2 février 2017, 11:45, par Robert Paris

Ce n’est qu’un mythe.

Ce sont les historiens staliniens et leurs compagnons de route nationalistes français qui ont dessiné cette fausse image.

Voici par exemple ce qu’en disent Marx et Engels dans « La Sainte Famille » :

« Quel est le principe fondamental du gouvernement démocratique ou populaire ? » demande Robespierre dans son discours sur les principes de la morale publique (séance de la Convention du 5 février 1794). « La vertu. J’entends la vertu publique qui a fait de si grandes merveilles en Grèce et à Rome et qui en accomplirait encore de plus admirables dans la France républicaine ; de la vertu, qui n’est autre que l’amour de la patrie et des lois. » (paroles adressées à Lafayette et citées dans le journal de Bauer dont Marx entreprend la critique dans « La Sainte famille ») Et il désigne alors formellement les Athéniens et les Spartiates comme des « peuples libres ». Il évoque à tout moment le « peuple » au sens de l’Antiquité, et cite ses héros et ses corrupteurs : Lycurgue, Démosthène, Miltiade, Aristide, Brutus et Catilina, César, Clodius, Pison.

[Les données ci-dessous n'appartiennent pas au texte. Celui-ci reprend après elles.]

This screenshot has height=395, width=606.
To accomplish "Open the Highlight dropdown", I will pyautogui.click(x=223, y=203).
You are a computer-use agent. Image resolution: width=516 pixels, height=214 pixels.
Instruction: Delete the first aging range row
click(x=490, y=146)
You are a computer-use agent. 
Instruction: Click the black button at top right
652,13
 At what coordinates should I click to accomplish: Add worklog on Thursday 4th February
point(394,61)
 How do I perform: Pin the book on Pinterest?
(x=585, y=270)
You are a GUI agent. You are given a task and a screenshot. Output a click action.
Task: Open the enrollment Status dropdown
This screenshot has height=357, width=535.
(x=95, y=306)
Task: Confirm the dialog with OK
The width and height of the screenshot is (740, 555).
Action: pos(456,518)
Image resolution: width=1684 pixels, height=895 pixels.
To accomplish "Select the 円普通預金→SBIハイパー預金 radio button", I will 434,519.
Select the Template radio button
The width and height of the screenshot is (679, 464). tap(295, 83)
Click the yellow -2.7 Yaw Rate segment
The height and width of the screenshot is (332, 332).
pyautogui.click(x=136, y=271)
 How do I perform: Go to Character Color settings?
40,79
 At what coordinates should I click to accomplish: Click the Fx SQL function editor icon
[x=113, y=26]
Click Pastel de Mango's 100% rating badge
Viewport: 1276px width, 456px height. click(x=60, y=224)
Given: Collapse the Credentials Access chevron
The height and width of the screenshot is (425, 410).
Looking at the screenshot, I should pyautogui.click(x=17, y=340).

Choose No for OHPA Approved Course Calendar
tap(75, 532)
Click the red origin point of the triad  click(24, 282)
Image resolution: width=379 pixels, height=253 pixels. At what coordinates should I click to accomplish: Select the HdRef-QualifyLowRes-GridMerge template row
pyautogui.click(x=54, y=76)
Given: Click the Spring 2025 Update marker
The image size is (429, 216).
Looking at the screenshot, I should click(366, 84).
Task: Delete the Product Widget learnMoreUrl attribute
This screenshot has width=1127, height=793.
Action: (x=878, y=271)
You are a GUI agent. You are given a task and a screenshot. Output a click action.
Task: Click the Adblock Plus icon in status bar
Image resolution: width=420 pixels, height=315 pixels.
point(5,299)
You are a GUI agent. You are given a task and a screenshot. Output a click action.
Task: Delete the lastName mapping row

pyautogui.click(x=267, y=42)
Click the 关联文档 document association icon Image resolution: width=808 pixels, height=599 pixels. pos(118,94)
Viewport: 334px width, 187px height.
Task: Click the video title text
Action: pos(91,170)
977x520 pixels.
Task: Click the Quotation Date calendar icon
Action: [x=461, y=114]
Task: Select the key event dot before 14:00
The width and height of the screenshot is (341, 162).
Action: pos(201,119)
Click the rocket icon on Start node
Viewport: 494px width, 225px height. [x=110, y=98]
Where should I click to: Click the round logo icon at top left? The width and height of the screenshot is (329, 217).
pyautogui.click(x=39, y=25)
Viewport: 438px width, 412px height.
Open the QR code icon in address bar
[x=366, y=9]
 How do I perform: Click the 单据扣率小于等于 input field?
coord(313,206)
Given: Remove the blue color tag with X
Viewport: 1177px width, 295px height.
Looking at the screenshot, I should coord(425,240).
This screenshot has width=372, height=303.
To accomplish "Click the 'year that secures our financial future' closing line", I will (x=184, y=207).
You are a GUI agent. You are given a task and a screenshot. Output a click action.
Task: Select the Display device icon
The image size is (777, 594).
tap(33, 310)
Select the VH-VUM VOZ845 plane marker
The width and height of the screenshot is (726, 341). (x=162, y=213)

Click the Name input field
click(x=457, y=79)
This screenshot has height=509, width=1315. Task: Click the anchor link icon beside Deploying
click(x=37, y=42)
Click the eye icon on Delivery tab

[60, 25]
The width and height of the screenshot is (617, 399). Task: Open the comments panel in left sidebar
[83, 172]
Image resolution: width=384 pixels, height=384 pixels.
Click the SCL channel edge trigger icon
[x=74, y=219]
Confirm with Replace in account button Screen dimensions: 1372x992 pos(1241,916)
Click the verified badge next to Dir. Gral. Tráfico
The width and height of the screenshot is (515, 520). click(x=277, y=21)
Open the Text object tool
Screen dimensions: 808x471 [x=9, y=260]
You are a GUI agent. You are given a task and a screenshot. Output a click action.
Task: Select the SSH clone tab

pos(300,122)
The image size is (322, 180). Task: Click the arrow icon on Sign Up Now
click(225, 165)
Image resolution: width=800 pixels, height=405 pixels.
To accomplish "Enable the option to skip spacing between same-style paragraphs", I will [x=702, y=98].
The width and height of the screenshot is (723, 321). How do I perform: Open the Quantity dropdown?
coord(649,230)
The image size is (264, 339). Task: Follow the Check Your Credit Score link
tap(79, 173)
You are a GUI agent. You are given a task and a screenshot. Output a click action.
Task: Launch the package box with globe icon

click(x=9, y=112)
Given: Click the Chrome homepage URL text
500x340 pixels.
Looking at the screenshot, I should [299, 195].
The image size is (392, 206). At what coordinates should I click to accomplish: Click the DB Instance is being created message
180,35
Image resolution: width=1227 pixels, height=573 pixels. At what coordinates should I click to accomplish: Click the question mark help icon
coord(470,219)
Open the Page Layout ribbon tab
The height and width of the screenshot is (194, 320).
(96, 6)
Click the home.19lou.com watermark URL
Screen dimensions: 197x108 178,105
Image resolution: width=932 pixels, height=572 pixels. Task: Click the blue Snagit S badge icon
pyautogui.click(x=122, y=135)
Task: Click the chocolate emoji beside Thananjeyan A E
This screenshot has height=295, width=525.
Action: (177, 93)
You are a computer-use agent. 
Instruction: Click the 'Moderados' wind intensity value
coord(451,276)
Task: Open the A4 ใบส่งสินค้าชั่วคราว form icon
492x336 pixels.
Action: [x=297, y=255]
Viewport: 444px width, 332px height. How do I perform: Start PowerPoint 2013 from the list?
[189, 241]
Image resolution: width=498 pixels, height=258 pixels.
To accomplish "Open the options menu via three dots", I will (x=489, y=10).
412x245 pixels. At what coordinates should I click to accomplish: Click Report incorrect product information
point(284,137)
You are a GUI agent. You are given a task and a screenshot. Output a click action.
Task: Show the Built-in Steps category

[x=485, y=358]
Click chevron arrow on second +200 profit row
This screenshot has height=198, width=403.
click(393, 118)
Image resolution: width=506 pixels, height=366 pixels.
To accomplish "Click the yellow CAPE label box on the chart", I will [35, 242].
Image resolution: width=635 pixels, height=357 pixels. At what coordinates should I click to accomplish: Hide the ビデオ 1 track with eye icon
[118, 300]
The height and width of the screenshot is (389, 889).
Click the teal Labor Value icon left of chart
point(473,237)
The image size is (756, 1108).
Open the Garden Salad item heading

Dans son rapport sur l’arrestation de Danton – à quoi la Critique (de Bauer) renvoie -, Saint-Just dit textuellement : « Le monde est vide depuis les Romains ; et leur mémoire l’emplit et prophétise encore la liberté. » (Saint-Just, Au nom des comités de salut public) Son réquisitoire sur le code antique est dirigé contre Danton, traité de Catilina.

Dans l’autre rapport de Saint-Just, touchant la police générale, le républicain est peint entièrement dans le style antique : inflexible, frugal, simple, etc. La police doit être par essence une institution analogue à la censure romaine : Codrus, Lycurgue, César, Caton, Catilina, Brutus, Antoine, Cassius ne manquent pas au tableau. Efin Saint-Just caractérise d’un seul mot la trinité « Liberté, Justice, Vertu » qu’il réclame quand il dit : « Que les hommes révolutionnaires soient des Romains ! » (Saint-Just, « Rapport sur la police générale »)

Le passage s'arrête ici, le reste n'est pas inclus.